- Work to complete:
1 – Return, word for word, the part of the JupyterHub collaboration thread below that opens with the words containing "are there already" and closes with "deployment on GKE.".
2 – In the JupyterHub collaboration thread below, which option must JupyterLab be launched with to enable RTC?
3 – Translate this sentence from the JupyterHub collaboration thread below into Spanish: "I'm excited to see RTC will be available in JupyterLab 3.1 and have been wondering how to enable it in our JupyterHub deployment on GKE."

- Excerpt provided:

Plans on bringing RTC to jupyterhub

Hi,

are there already plans to bring the new real time collaboration feature from jupyterlab to jupyterhub?

6 Likes

Hi all,

Just to add +1 here. I’m excited to see RTC will be available in JupyterLab 3.1 and have been wondering how to enable it in our JupyterHub deployment on GKE.

I saw enabling RTC requires JupyterLab being launched with the --collaborative option, and spent some time trying to understand how this might be configured in JupyterHub, but I got a bit lost. Any advice much appreciated :slight_smile:

Thanks,
Alistair

1 Like

It’s definitely on the wish list! Unfortunately it’s not as easy as it might first seem. You can configure JupyterHub to launch jupyterlab c.Spawner.cmd = ['jupyter-labhub'] and pass additional arguments c.Spawner.args = ['--collaborative'] but the problem is how do you safely share a link?

In https://jupyterhub.example.org/user/user-1/lab/tree/foo.ipynb only user-1 can access anything under https://jupyterhub.example.org/user/user-1/, and this is enforced by JupyterHub, so we’d need a way to provide RTC access to one server without giving someone access to everyone’s servers.

Thinking out loud, maybe it’d be doable with a third-party hub extension/service that handles just RTC- and a JupyterLab plugin that communicates with this service?

1 Like

With the current implementation you get out of the box: you don’t. It’s all working on MyBinder, but everybody’s anonymous, and you have to trust everybody (and the MyBinder federation), but an in-house Binder is probably going to Just Work today, if you’ve already figured out the other abstractions.

As mentioned over here, some classes of solutions to connecting the UI of n spawned servers:

  • a matched pair of…
    • a Hub service that implements/wraps “the other end” of…
    • a labextension that provides IDocumentProviderFactory pointing at something other than /lab/api/yjs installed in every spawned server
  • a matched pair of…
    • some backing store which can store the stuff, and can be found/connected to/authenticated by the environment variables/request headers available to…
    • a serverextension that replaces the as-shipped YjsEchoWebSocket on /lab/api/yjs installed in every spawned server

While the latter option is attractive as it might not require any custom JS/TS/WebPack, the user experience might be rather lacking from what people would expect.

- Collected data:
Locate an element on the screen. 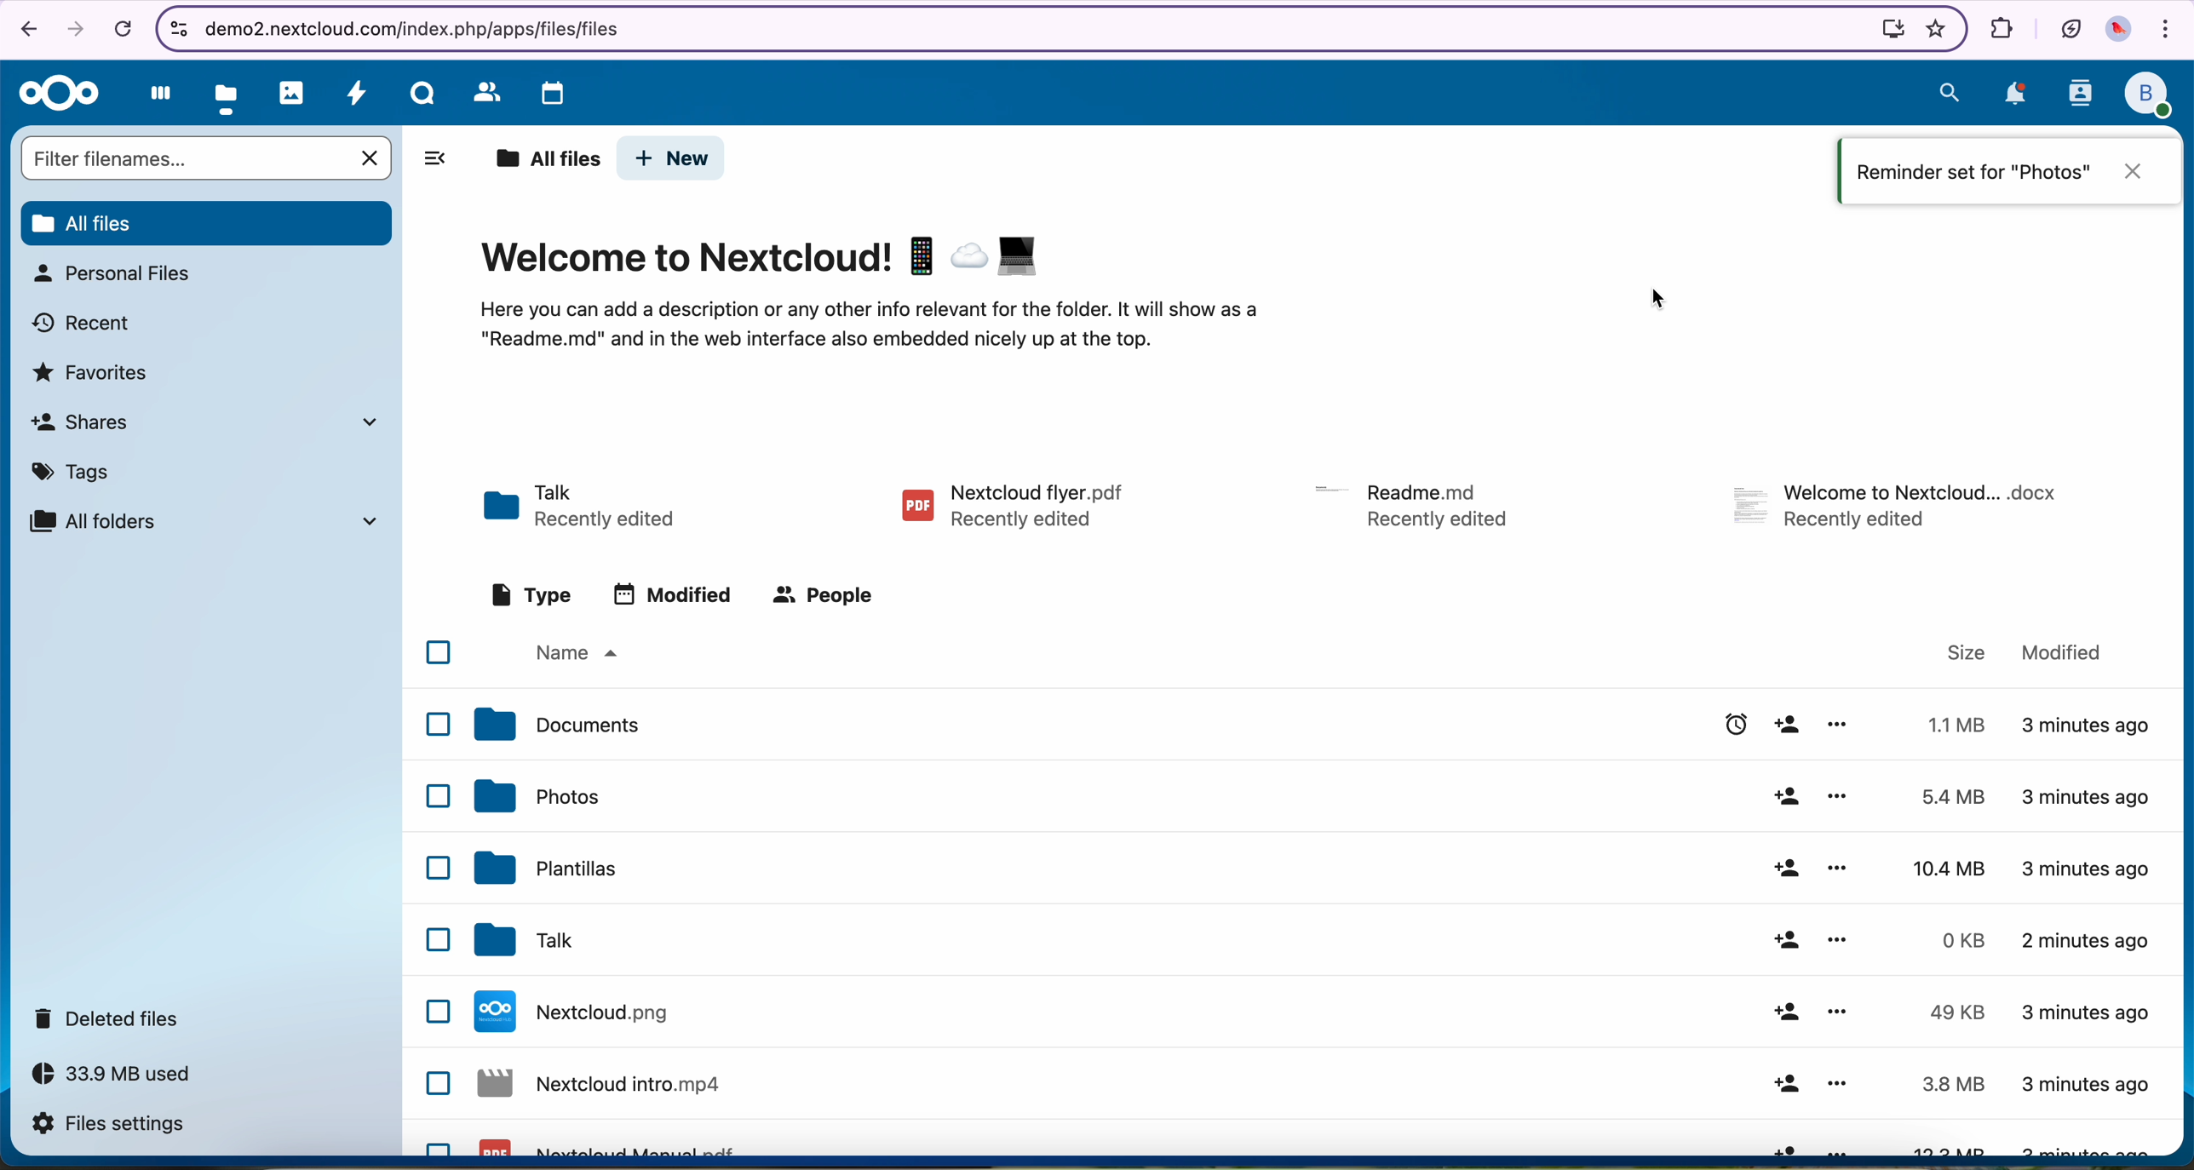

- Solutions in order:
1 –
are there already plans to bring the new real time collaboration feature from jupyterlab to jupyterhub?

6 Likes

Hi all,

Just to add +1 here. I’m excited to see RTC will be available in JupyterLab 3.1 and have been wondering how to enable it in our JupyterHub deployment on GKE.

2 – --collaborative

3 – Me entusiasma ver que RTC estará disponible en JupyterLab 3.1 y me he estado preguntando cómo habilitarlo en nuestro despliegue de JupyterHub en GKE.